### Task description
Transcribe the entries exactly as each line appears.
BEGIN Data extract
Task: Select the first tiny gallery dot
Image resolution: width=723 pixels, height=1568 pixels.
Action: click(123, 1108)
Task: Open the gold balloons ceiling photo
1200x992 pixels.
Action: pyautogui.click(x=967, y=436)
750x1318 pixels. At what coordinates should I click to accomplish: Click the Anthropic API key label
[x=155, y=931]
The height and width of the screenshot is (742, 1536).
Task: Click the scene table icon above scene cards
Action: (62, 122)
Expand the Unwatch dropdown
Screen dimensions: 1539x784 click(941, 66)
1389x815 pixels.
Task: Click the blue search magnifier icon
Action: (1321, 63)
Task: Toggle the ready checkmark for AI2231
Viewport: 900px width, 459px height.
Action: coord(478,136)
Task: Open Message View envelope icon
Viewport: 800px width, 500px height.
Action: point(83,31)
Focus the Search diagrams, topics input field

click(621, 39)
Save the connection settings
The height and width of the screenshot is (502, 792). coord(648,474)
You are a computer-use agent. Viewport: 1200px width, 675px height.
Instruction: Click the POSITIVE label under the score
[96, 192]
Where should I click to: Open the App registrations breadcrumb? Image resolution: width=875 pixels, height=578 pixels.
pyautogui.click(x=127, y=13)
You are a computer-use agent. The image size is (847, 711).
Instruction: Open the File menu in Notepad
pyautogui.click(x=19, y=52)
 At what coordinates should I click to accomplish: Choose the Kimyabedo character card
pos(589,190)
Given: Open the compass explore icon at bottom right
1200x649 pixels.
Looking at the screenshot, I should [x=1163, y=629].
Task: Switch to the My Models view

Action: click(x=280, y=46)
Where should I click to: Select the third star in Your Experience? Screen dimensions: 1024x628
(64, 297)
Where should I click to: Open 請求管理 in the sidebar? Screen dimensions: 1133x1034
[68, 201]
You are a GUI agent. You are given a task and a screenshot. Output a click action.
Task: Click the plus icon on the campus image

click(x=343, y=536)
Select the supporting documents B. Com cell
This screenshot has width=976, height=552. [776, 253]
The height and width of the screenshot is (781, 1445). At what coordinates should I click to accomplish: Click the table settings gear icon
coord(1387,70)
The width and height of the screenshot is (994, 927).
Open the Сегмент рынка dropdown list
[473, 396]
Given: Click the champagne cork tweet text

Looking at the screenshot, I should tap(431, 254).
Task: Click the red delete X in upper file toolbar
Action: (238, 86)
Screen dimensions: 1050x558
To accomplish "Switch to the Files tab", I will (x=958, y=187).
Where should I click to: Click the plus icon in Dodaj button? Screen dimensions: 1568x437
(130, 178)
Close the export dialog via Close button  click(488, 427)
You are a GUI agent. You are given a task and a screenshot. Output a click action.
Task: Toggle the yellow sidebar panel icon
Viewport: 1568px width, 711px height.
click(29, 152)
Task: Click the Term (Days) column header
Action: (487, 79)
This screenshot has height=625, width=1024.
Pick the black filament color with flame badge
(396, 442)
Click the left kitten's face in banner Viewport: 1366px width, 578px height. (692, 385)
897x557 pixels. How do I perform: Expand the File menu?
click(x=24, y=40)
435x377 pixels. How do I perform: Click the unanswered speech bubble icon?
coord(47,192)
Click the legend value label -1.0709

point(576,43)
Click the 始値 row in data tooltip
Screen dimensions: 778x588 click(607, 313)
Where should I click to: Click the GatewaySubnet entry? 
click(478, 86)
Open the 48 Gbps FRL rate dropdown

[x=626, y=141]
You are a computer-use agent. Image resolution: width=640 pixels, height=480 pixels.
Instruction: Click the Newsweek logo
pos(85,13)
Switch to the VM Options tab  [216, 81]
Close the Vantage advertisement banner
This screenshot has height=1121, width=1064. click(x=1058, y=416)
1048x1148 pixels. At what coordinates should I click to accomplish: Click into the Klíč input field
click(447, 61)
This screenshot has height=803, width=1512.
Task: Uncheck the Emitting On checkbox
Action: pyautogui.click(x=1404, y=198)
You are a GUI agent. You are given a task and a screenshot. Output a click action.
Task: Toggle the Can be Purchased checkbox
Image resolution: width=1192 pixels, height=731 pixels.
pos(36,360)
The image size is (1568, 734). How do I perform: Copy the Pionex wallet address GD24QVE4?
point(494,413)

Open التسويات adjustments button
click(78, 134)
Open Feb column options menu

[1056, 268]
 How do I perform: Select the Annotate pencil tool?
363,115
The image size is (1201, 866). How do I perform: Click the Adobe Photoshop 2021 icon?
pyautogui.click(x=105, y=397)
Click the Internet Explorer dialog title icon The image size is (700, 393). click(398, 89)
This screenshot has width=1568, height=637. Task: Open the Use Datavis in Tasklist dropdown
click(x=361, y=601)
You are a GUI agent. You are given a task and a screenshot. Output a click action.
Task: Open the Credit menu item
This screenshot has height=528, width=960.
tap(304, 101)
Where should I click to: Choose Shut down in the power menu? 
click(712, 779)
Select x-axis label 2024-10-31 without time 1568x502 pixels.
END Data extract
### Response for this exercise
Task: Select the first tiny gallery dot
Image resolution: width=723 pixels, height=1568 pixels.
Action: click(123, 1108)
Task: Open the gold balloons ceiling photo
1200x992 pixels.
Action: pyautogui.click(x=967, y=436)
750x1318 pixels. At what coordinates should I click to accomplish: Click the Anthropic API key label
[x=155, y=931]
The height and width of the screenshot is (742, 1536).
Task: Click the scene table icon above scene cards
Action: (62, 122)
Expand the Unwatch dropdown
Screen dimensions: 1539x784 click(941, 66)
1389x815 pixels.
Task: Click the blue search magnifier icon
Action: (1321, 63)
Task: Toggle the ready checkmark for AI2231
Viewport: 900px width, 459px height.
Action: coord(478,136)
Task: Open Message View envelope icon
Viewport: 800px width, 500px height.
Action: point(83,31)
Focus the Search diagrams, topics input field

click(621, 39)
Save the connection settings
The height and width of the screenshot is (502, 792). coord(648,474)
You are a computer-use agent. Viewport: 1200px width, 675px height.
Instruction: Click the POSITIVE label under the score
[96, 192]
Where should I click to: Open the App registrations breadcrumb? Image resolution: width=875 pixels, height=578 pixels.
pyautogui.click(x=127, y=13)
You are a computer-use agent. The image size is (847, 711).
Instruction: Open the File menu in Notepad
pyautogui.click(x=19, y=52)
 At what coordinates should I click to accomplish: Choose the Kimyabedo character card
pos(589,190)
Given: Open the compass explore icon at bottom right
1200x649 pixels.
Looking at the screenshot, I should [x=1163, y=629].
Task: Switch to the My Models view

Action: click(x=280, y=46)
Where should I click to: Select the third star in Your Experience? Screen dimensions: 1024x628
(64, 297)
Where should I click to: Open 請求管理 in the sidebar? Screen dimensions: 1133x1034
[68, 201]
You are a GUI agent. You are given a task and a screenshot. Output a click action.
Task: Click the plus icon on the campus image

click(x=343, y=536)
Select the supporting documents B. Com cell
This screenshot has width=976, height=552. [776, 253]
The height and width of the screenshot is (781, 1445). At what coordinates should I click to accomplish: Click the table settings gear icon
coord(1387,70)
The width and height of the screenshot is (994, 927).
Open the Сегмент рынка dropdown list
[473, 396]
Given: Click the champagne cork tweet text

Looking at the screenshot, I should tap(431, 254).
Task: Click the red delete X in upper file toolbar
Action: (238, 86)
Screen dimensions: 1050x558
To accomplish "Switch to the Files tab", I will (x=958, y=187).
Where should I click to: Click the plus icon in Dodaj button? Screen dimensions: 1568x437
(130, 178)
Close the export dialog via Close button  click(488, 427)
You are a GUI agent. You are given a task and a screenshot. Output a click action.
Task: Toggle the yellow sidebar panel icon
Viewport: 1568px width, 711px height.
click(29, 152)
Task: Click the Term (Days) column header
Action: (487, 79)
This screenshot has height=625, width=1024.
Pick the black filament color with flame badge
(396, 442)
Click the left kitten's face in banner Viewport: 1366px width, 578px height. (692, 385)
897x557 pixels. How do I perform: Expand the File menu?
click(x=24, y=40)
435x377 pixels. How do I perform: Click the unanswered speech bubble icon?
coord(47,192)
Click the legend value label -1.0709

point(576,43)
Click the 始値 row in data tooltip
Screen dimensions: 778x588 click(607, 313)
Where should I click to: Click the GatewaySubnet entry? 
click(478, 86)
Open the 48 Gbps FRL rate dropdown

[x=626, y=141]
You are a computer-use agent. Image resolution: width=640 pixels, height=480 pixels.
Instruction: Click the Newsweek logo
pos(85,13)
Switch to the VM Options tab  [216, 81]
Close the Vantage advertisement banner
This screenshot has height=1121, width=1064. click(x=1058, y=416)
1048x1148 pixels. At what coordinates should I click to accomplish: Click into the Klíč input field
click(447, 61)
This screenshot has height=803, width=1512.
Task: Uncheck the Emitting On checkbox
Action: pyautogui.click(x=1404, y=198)
You are a GUI agent. You are given a task and a screenshot. Output a click action.
Task: Toggle the Can be Purchased checkbox
Image resolution: width=1192 pixels, height=731 pixels.
pos(36,360)
The image size is (1568, 734). How do I perform: Copy the Pionex wallet address GD24QVE4?
point(494,413)

Open التسويات adjustments button
click(78, 134)
Open Feb column options menu

[1056, 268]
 How do I perform: Select the Annotate pencil tool?
363,115
The image size is (1201, 866). How do I perform: Click the Adobe Photoshop 2021 icon?
pyautogui.click(x=105, y=397)
Click the Internet Explorer dialog title icon The image size is (700, 393). click(398, 89)
This screenshot has width=1568, height=637. Task: Open the Use Datavis in Tasklist dropdown
click(x=361, y=601)
You are a GUI agent. You are given a task and a screenshot. Output a click action.
Task: Open the Credit menu item
This screenshot has height=528, width=960.
tap(304, 101)
Where should I click to: Choose Shut down in the power menu? 
click(712, 779)
Select x-axis label 2024-10-31 without time 1568x502 pixels.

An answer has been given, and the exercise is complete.